- Born: September 13, 1936
- Education: Carleton College, Northwestern University
- Spouse: William Brady Martin
- Scientific career
- Fields: Computational chemistry
- Workplaces: Abbott Laboratories

= Yvonne Connolly Martin =

American researcher

Yvonne Connolly Martin (born September 13, 1936) is an American cheminformatics and computer-aided drug design expert who rose to the rank of Senior Volwiler Research Fellow at Abbott Laboratories (now AbbVie). Trained in chemistry at Northwestern University, she became a leader in collaborative science aimed at discovering and developing bioactive molecules as therapeutic agents, with her contributions proceeding from application of methods to understand how descriptors of molecular shapes and physicochemical properties relate to their biological activity. She is the author of a seminal volume in cheminformatics, Quantitative Drug Design (2nd Ed., 2010), and has been the recipient of numerous awards in her field, including being named as a fellow of the American Association for the Advancement of Science (1985) and of the International Union of Pure and Applied Chemistry (2000), and receiving the Herman Skolnik Award (2009) and the Award for Computers in Chemical and Pharmaceutical Research (2017) from the American Chemical Society.

== Early life and education ==

Yvonne Connolly was born to Irene and Elvert Connolly in 1936.
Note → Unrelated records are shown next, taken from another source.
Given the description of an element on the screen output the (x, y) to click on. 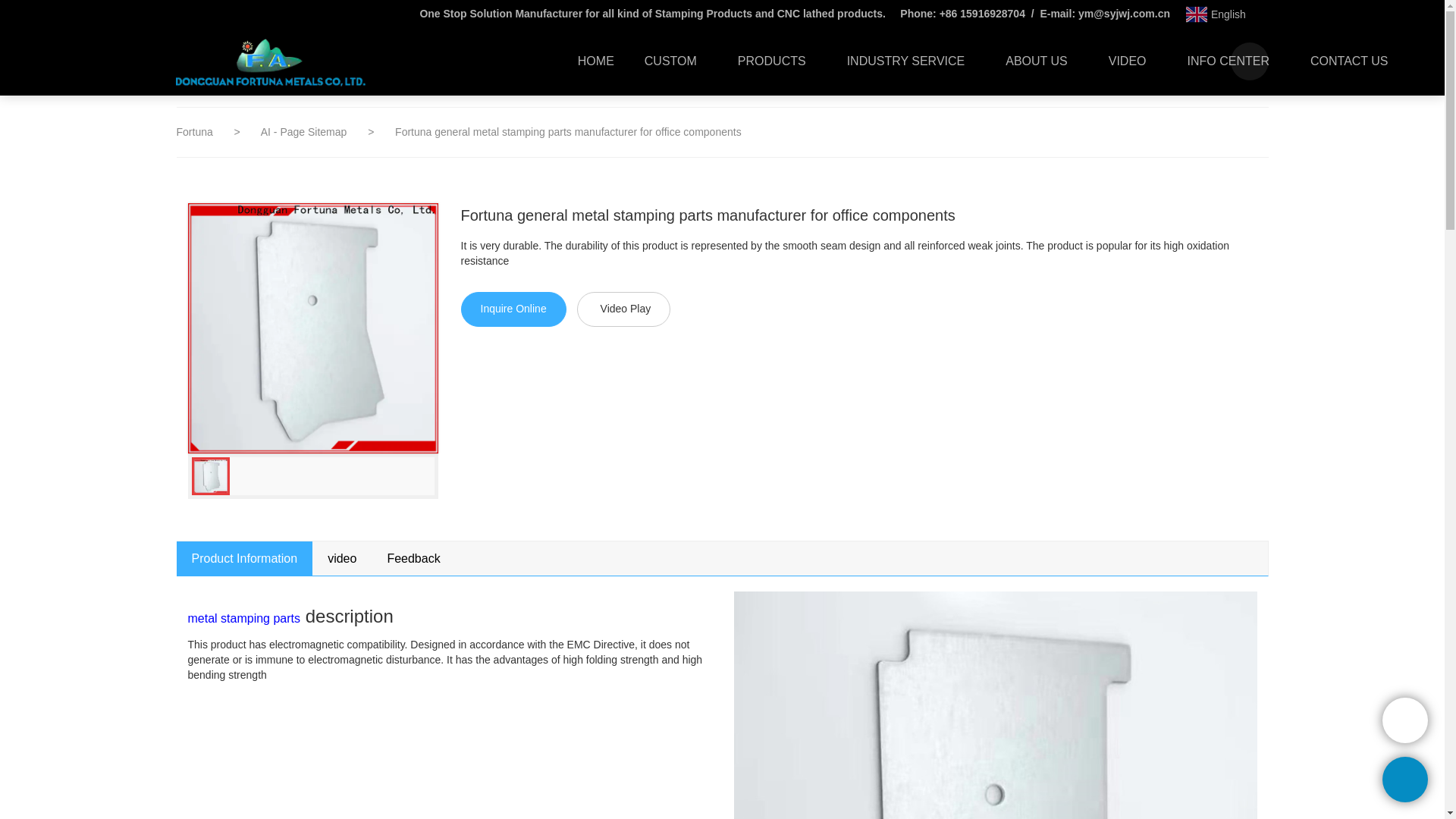
HOME (595, 61)
CUSTOM (675, 61)
PRODUCTS (776, 61)
Given the description of an element on the screen output the (x, y) to click on. 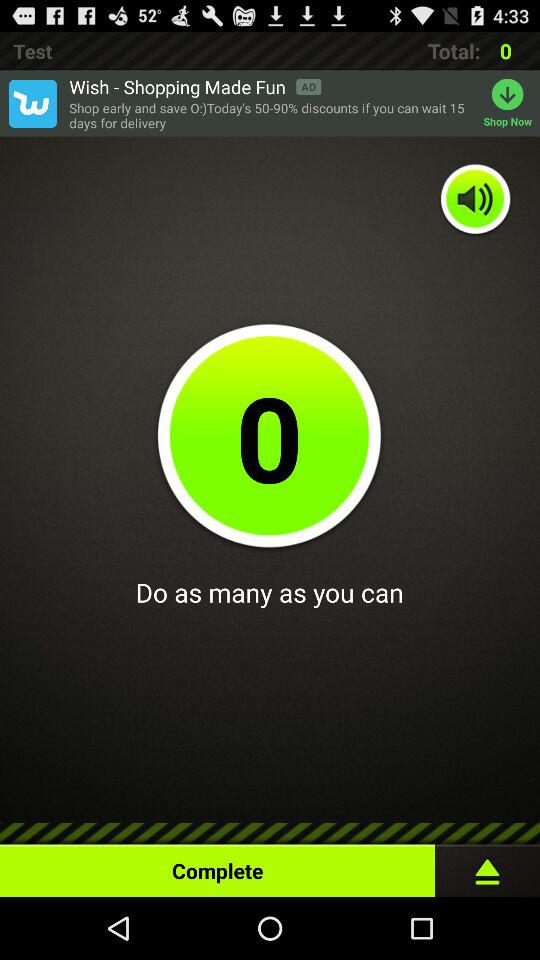
open icon to the left of the total: app (195, 86)
Given the description of an element on the screen output the (x, y) to click on. 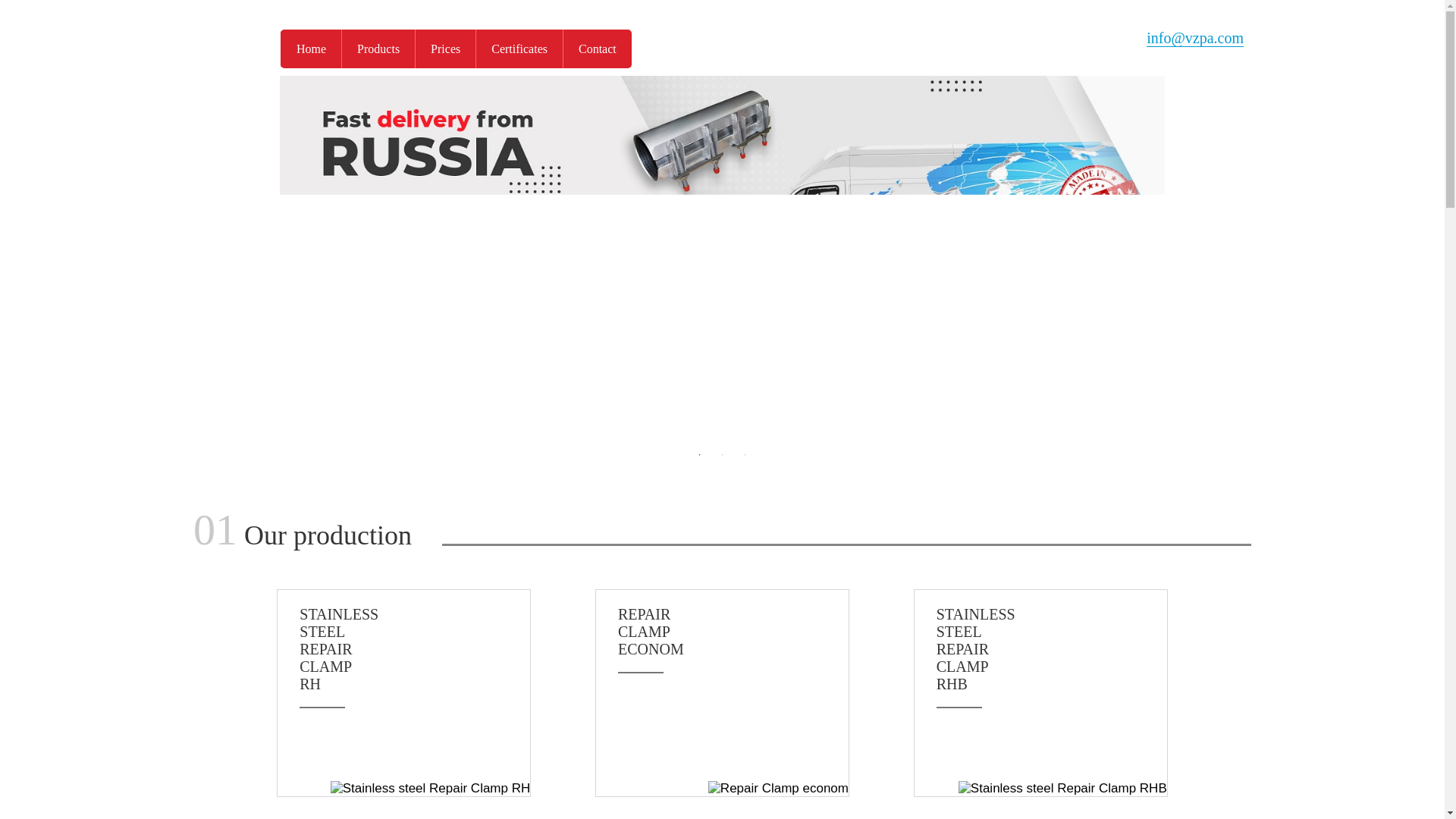
3 (744, 454)
Prices (445, 48)
2 (721, 454)
Home (310, 48)
Certificates (519, 48)
Contact (732, 631)
Products (1051, 649)
1 (596, 48)
Given the description of an element on the screen output the (x, y) to click on. 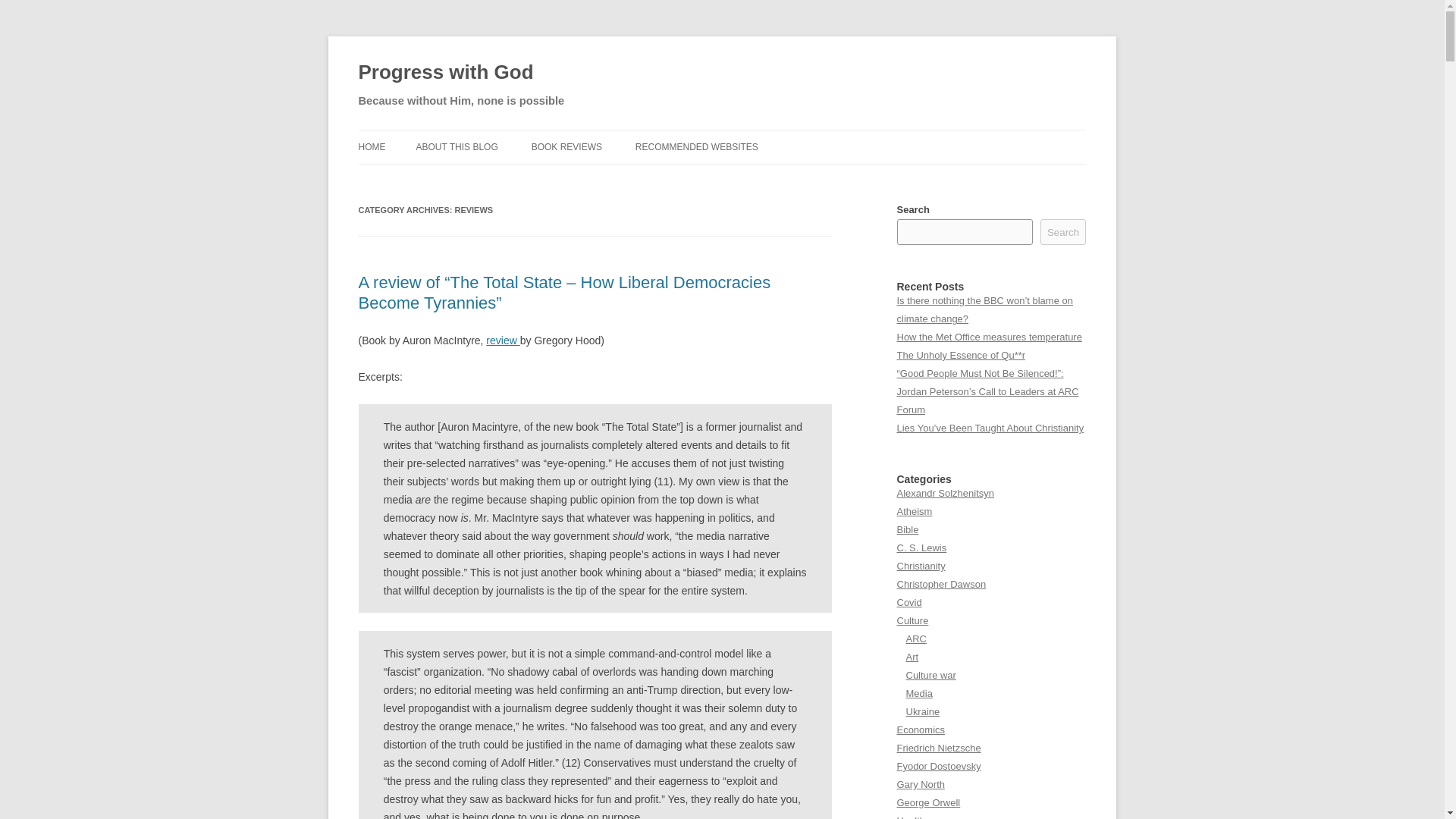
Progress with God (445, 72)
review (502, 340)
RECOMMENDED WEBSITES (696, 146)
BOOK REVIEWS (566, 146)
ABOUT THIS BLOG (455, 146)
Progress with God (445, 72)
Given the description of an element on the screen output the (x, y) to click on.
Martin received a bachelor's degree in 1958 from Carleton College, Northfield, Minnesota. She was the only woman to be a chemistry/zoology major in her year. From 1958 to 1960 she worked as a pharmacology assistant at Abbott Labs. She was awarded a predoctoral fellowship from the National Science Foundation for the years 1960–1963, attending Northwestern University, Evanston, Illinois. She received her Ph.D. in physical biochemistry from Northwestern University in 1964.

== Career ==

Martin's career has been almost exclusively with the division of Abbott Laboratories that was involved with preclinical drug discovery initiatives, a division that was spun off from that biomedical conglomerate to become the standalone pharmaceutical company, AbbVie. Martin's career at Abbott and AbbVie extended over forty years, interrupted only a sabbatical year, 1967 to 1968, that she spent working with QSAR pioneer Corwin Hansch at Pomona College, after which she returned to Abbott Laboratories. Martin formally retired as a senior research fellow in 2006, but has continued to be associated with Abbott Laboratories on a contract basis, working on topics in which she is interested. She has also taught as a visiting professor at the University of Virginia.

== Research interests ==

Martin's work with Corwin Hansch led to her ongoing work in QSAR, using computers to develop both 2D and 3D models capturing the chemical and biological properties of molecules. As an early proponent of computational chemistry and its use in drug design, she developed combinatorial chemistry and molecular graphics techniques and was involved in the development of software packages for pharmacophore analysis such as DISCO and ALADDIN. Her work has directly affected modern day drug discovery and supported the computer design of novel compounds. Martin has particularly focused on identifying properties of molecules relevant to biological activity, including their potency, binding affinity, and ADME properties. Her methods have been applied to the study of diseases including hypertension, Parkinson's disease, ulcers, bacterial infections, arthritis, and angina.

She has also significantly contributed to the development of compound collections and combinatorial libraries which investigators can use to develop and compare measures of molecular similarity and diversity. Her collection of MAO (monoamine oxidase) inhibitors has been widely used by researchers.

== Other activities ==

In 1989 Martin helped to found the International Quantitative Structure Activity Relationship & Modeling Society (now called the QSAR, Chemoinformatics and Modeling Society). She served as a board member and was chair of the organization from 2001 to 2005.

== Published works ==

In addition to more than a hundred scholarly publications, she has written or edited six books. These include her textbook on Quantitative Drug Design. Editorially, she has worked on Perspectives in Drug Design and Discovery, QSAR: Annual Reports in Computational Chemistry, Journal of Computer-Aided Drug Design and QSAR & Combinatorial Science. She has registered eight patents. She is listed in the World directory of crystallographers : and of other scientists employing crystallographic methods.

== Awards and honors ==
- 2024, Alfred Burger Award in Medicinal Chemistry from the American Chemical Society
- 2017, Award for Computers in Chemical and Pharmaceutical Research from the American Chemical Society
- 2013, Alumni Association Award from Carleton College
- 2009, Herman Skolnik Award from the American Chemical Society
- 2005, Society for Biomolecular Screening Accomplishment Award
- 2000, fellow, International Union of Pure and Applied Chemistry (IUPAC)
- 1985, fellow, American Association for the Advancement of Science (AAAS)
- Lifetime member of the Molecular Modeling and Graphics Society (MMGS)
- American Crystallographic Association (ACA)

== Personal life ==

Martin is married to William Brady Martin, a professor of chemistry at Lake Forest College in Lake Forest, Illinois, and has two children.